- **REQUIRED WORK**: Reproduce the listing below, substituting "center point" for every occurrence of "midpoint" and leaving all other text unchanged.

- **DATA EXTRACT**:
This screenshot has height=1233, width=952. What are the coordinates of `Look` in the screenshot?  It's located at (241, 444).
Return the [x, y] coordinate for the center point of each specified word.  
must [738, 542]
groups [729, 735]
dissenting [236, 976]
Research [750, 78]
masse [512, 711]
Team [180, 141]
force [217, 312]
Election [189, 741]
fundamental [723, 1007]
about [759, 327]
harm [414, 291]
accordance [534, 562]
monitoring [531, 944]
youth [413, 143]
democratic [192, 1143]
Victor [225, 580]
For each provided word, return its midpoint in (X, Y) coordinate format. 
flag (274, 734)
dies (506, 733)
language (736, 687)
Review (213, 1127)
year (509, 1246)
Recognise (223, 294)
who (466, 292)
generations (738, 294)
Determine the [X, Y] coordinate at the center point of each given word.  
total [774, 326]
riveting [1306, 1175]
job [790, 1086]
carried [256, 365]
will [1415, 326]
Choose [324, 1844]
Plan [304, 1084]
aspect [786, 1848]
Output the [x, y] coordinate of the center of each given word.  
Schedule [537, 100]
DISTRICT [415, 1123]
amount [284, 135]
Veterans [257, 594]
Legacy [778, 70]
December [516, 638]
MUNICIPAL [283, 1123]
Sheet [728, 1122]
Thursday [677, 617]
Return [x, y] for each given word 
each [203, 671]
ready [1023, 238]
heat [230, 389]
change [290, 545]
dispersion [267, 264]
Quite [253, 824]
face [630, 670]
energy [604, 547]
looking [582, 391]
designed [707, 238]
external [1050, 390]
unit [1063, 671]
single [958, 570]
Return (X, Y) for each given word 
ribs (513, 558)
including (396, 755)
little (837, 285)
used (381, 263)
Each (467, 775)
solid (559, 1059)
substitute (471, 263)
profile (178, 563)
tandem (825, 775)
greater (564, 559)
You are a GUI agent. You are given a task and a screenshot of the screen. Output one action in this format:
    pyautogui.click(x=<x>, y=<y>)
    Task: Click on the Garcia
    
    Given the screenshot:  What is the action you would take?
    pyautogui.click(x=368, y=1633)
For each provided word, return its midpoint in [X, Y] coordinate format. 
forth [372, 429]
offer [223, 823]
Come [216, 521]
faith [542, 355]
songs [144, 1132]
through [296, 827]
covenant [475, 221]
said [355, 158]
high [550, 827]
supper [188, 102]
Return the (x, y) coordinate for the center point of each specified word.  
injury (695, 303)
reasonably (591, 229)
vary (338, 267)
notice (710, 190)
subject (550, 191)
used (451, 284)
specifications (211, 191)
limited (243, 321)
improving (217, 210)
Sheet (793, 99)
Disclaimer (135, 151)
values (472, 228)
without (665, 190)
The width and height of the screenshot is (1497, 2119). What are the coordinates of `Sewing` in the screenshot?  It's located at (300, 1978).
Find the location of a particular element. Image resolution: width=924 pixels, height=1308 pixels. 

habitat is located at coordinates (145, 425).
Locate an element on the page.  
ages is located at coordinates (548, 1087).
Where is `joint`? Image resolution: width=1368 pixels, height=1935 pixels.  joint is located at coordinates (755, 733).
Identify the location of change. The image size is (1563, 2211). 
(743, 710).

- **OUTPUT FOR THIS TASK**:
This screenshot has height=1233, width=952. What are the coordinates of `Look` in the screenshot?  It's located at (241, 444).
Return the [x, y] coordinate for the center point of each specified word.  
must [738, 542]
groups [729, 735]
dissenting [236, 976]
Research [750, 78]
masse [512, 711]
Team [180, 141]
force [217, 312]
Election [189, 741]
fundamental [723, 1007]
about [759, 327]
harm [414, 291]
accordance [534, 562]
monitoring [531, 944]
youth [413, 143]
democratic [192, 1143]
Victor [225, 580]
For each provided word, return its center point in (X, Y) coordinate format. 
flag (274, 734)
dies (506, 733)
language (736, 687)
Review (213, 1127)
year (509, 1246)
Recognise (223, 294)
who (466, 292)
generations (738, 294)
Determine the [X, Y] coordinate at the center point of each given word.  
total [774, 326]
riveting [1306, 1175]
job [790, 1086]
carried [256, 365]
will [1415, 326]
Choose [324, 1844]
Plan [304, 1084]
aspect [786, 1848]
Output the [x, y] coordinate of the center of each given word.  
Schedule [537, 100]
DISTRICT [415, 1123]
amount [284, 135]
Veterans [257, 594]
Legacy [778, 70]
December [516, 638]
MUNICIPAL [283, 1123]
Sheet [728, 1122]
Thursday [677, 617]
Return [x, y] for each given word 
each [203, 671]
ready [1023, 238]
heat [230, 389]
change [290, 545]
dispersion [267, 264]
Quite [253, 824]
face [630, 670]
energy [604, 547]
looking [582, 391]
designed [707, 238]
external [1050, 390]
unit [1063, 671]
single [958, 570]
Return (X, Y) for each given word 
ribs (513, 558)
including (396, 755)
little (837, 285)
used (381, 263)
Each (467, 775)
solid (559, 1059)
substitute (471, 263)
profile (178, 563)
tandem (825, 775)
greater (564, 559)
You are a GUI agent. You are given a task and a screenshot of the screen. Output one action in this format:
    pyautogui.click(x=<x>, y=<y>)
    Task: Click on the Garcia
    
    Given the screenshot:  What is the action you would take?
    pyautogui.click(x=368, y=1633)
For each provided word, return its center point in [X, Y] coordinate format. 
forth [372, 429]
offer [223, 823]
Come [216, 521]
faith [542, 355]
songs [144, 1132]
through [296, 827]
covenant [475, 221]
said [355, 158]
high [550, 827]
supper [188, 102]
Return the (x, y) coordinate for the center point of each specified word.  
injury (695, 303)
reasonably (591, 229)
vary (338, 267)
notice (710, 190)
subject (550, 191)
used (451, 284)
specifications (211, 191)
limited (243, 321)
improving (217, 210)
Sheet (793, 99)
Disclaimer (135, 151)
values (472, 228)
without (665, 190)
The width and height of the screenshot is (1497, 2119). What are the coordinates of `Sewing` in the screenshot?  It's located at (300, 1978).
Find the location of a particular element. Image resolution: width=924 pixels, height=1308 pixels. 

habitat is located at coordinates (145, 425).
Locate an element on the page.  
ages is located at coordinates (548, 1087).
Where is `joint`? Image resolution: width=1368 pixels, height=1935 pixels.  joint is located at coordinates (755, 733).
Identify the location of change. The image size is (1563, 2211). 
(743, 710).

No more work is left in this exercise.